For those growing up in Vienna two or three decades ago, international food choices were limited, but regardless of which district you lived in, there always seemed to be a Chinese restaurant around the corner. Not unlike going to a McDonald’s, those places always had a sense of familiarity with them: the dishes and their tastes remained consistent, their ingredients drowned with similar artificial flavour enhancers. While those antiquated places still persist, and remain popular especially with older generations, there are plenty of modern places that take you on a real tour through the culinary culture of this vast country.

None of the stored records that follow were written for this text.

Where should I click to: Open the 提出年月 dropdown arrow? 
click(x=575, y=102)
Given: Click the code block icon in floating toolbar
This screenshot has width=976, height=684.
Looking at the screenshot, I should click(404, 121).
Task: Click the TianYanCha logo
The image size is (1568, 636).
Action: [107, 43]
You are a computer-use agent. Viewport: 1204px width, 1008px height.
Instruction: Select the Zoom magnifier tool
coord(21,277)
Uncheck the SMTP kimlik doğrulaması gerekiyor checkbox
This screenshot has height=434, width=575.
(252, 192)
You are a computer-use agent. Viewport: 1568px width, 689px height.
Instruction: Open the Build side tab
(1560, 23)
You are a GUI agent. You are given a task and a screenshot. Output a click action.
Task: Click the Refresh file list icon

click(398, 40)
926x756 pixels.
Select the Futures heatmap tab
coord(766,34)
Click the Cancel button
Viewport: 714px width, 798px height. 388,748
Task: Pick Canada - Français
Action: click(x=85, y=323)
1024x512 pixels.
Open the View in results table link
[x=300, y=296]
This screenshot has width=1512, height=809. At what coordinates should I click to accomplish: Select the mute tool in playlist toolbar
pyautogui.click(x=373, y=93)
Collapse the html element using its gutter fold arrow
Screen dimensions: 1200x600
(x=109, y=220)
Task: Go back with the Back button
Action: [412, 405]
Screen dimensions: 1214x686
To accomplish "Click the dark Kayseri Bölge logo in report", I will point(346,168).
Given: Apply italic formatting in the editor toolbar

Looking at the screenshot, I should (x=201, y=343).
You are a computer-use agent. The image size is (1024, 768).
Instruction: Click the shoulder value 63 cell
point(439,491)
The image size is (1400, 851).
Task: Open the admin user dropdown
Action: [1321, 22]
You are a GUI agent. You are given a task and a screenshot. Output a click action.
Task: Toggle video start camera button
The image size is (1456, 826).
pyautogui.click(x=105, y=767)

Staying well away from MSG and other artificial enhancers, Ostwind has a reputation for serving authentic Sichuan cuisine. If you know nothing about Chinese food, be prepared for the formidable spice level that some dishes carry. But don’t worry too much as Austrians aren’t really used to anything spicier than a mildly peppered goulash, so Ostwind tunes it down for European costumers. “A hundred dishes, a hundred flavours” is a saying in Chinese, and Ostwind’s menu reflects this variety well with their Dim-Sum, boiled pork blood tofu, stir fried kidneys or Gongbao chicken – the latter being Angela Merkel’s favourite dish since her trip to China in 2014, proudly commemorated in bold red letters on the menu.
According to its owner, the Chinabar isn’t a traditional Chinese bar, simply because there is no such thing in China. Regardless, the outcome here is a mix between an Asian street food cart and a hipster wine bar, run by a quirky staff and frequented by local hipsters – making for an interesting experience, to say the least. While the interior looks fairly generic, the idyllic outside seating area located right on Burggasse is one of the best places to spend a warm summer evening within the inner districts. Try the out-of-this-world fried calamari and order some of their starters to share, as is tradition in China.
If you’d have to point out one restaurant that brought modern Asian cuisine to Vienna, it would have to be Ra’mien. While the food is still delicious, we’ll set our focus on the bar downstairs, where mixologists stir up some mean cocktails while their changing DJ line-up fires up the crowd with funk and hip hop. Be prepared for a wild night at this popular meeting point for the local Chinese and Asian community – and don’t let the barmen trick you into playing one of their drinking games if you have anything planned for the next day.
MAK, the Austrian Museum of Applied Arts / Contemporary Art, is one of the most important museums of its kind worldwide. Founded as the Imperial Royal Austrian Museum of Art and Industry in 1863, and originally established as an exemplary source collection, today’s MAK Collection continues to stand for an extraordinary union of applied art, design, contemporary art and architecture. MAK’s Asian department has grown steadily over the last 70 years and now offers a spectacular selection of Chinese, Japanese and Korean art. Particularly impressive is the main area, where ceramics and porcelain are on display. Also, don’t miss out on the Qing-Dynasty temple, painted on silk. Parts of the exhibition are viewable online but if you are in town and interested in Asian art, check it out in person.